In a decision handed down Tuesday, the 9th U.S. Circuit Court of Appeals denied the city's petition for an "en banc" hearing where all 11 judges on the court could reconsider last month's ruling made by a three-judge panel.

None of the 11 judges called for a vote on the city's motion for a rehearing, resulting in a denial of the request, according to the decision filed last week.

The American Civil Liberties Union of Nevada, one of several groups that sued the city and the Fremont Street Experience in 1997, lauded the decision and called for the city to stop appealing the ruling.

"One would certainly hope that we have now finally reached the end of the line on this, and the city will see fit to stop wasting any more taxpayer money trying to defend the indefensible," said Gary Peck, executive director of the ACLU of Nevada. "They should respect the First Amendment."

On July 2, the three judges ruled that the $70 million remodeling of Fremont Street with a giant canopy, high-tech laser-light show and spruced-up sidewalks did not alter the area's status as a public forum.

That decision reversed previous rulings by U.S. District Judge David Hagen in Las Vegas that permitted distribution of noncommercial leaflets at the Fremont Street Experience, but allowed the city and the Fremont Street Experience to turn away commercial solicitors.

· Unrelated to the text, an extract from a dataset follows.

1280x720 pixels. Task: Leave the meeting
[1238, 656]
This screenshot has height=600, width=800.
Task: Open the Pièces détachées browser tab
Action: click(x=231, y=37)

The city argued the closure of Fremont, construction of a lighted canopy over the street and its maintenance by a private company have turned it into a private promenade.

"They still have an opportunity to have the Supreme Court to hear it, but I don't think they'll take it up," said Allen Lichtenstein, general counsel for the ACLU of Nevada. "There can be no dispute. It is clearly a public forum."